Set Up Databricks for Compute Monitoring
Acceldata Data Observability Cloud (ADOC) integrates with Databricks to provide compute observability, monitoring cluster health, job performance, and costs. This guide provides step-by-step instructions to connect your Databricks workspace (on AWS or Azure) to ADOC for Compute Observability, enabling you to optimize resources and reduce costs.
Prerequisites
Complete the following prerequisites to enable Compute Observability in ADOC.
Common Prerequisites
- Access to ADOC Platform: Ensure you have login credentials for ADOC.

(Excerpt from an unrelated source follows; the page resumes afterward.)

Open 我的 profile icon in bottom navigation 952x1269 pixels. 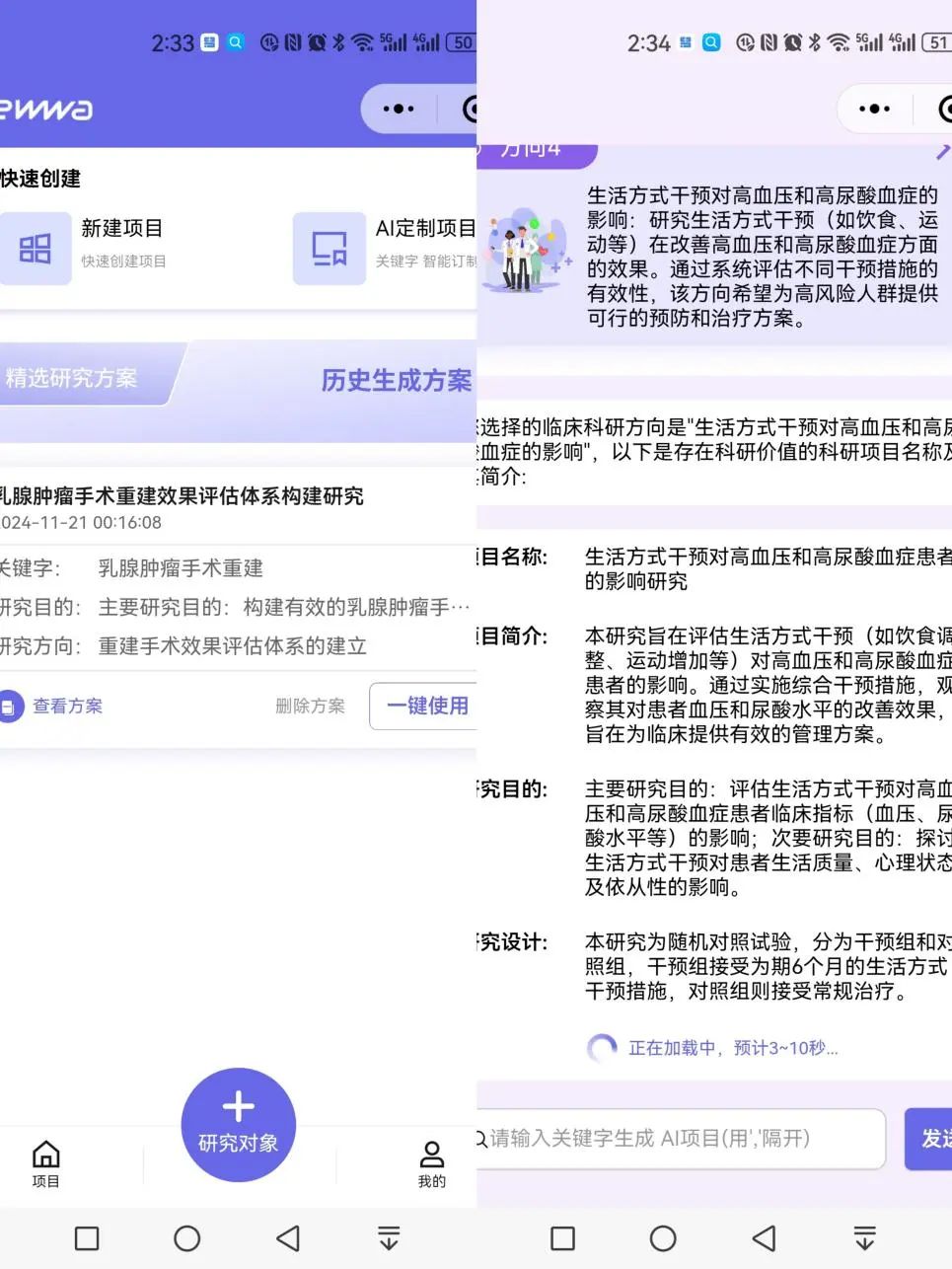coord(431,1155)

- Databricks Workspace: A running Databricks workspace on AWS or Azure.
- Databricks Workspace ID: Find in the workspace properties page (e.g., 1234567890).

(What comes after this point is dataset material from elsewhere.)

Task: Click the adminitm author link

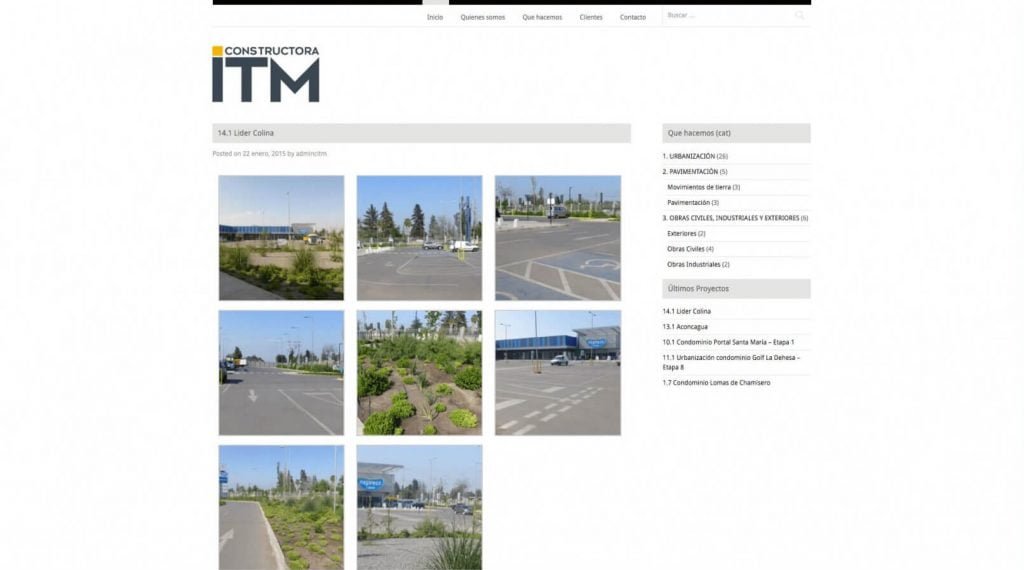Action: [x=311, y=154]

- Databricks Warehouse ID: Obtain from the SQL Warehouse URL (e.g.,
your-warehouse-id from https://<instance>/sql/1.0/warehouses/your-warehouse-id
). - Personal Access Token: A secure key for Databricks API access.
AWS-Specific Prerequisites
- Create an IAM User for Cost Explorer:
- Log in to the AWS Console and go to IAM > Users > Add user.
- Enable Programmatic access.
- Attach this custom policy for cost retrieval:
{
"Version": "2012-10-17",
"Statement": [
{
"Effect": "Allow",
"Action": [
"ce:GetCostAndUsage",
"ce:GetCostCategories",
"ce:GetTags"
],
"Resource": "*"
}
]
}
- Save the Access Key and Secret Keys securely.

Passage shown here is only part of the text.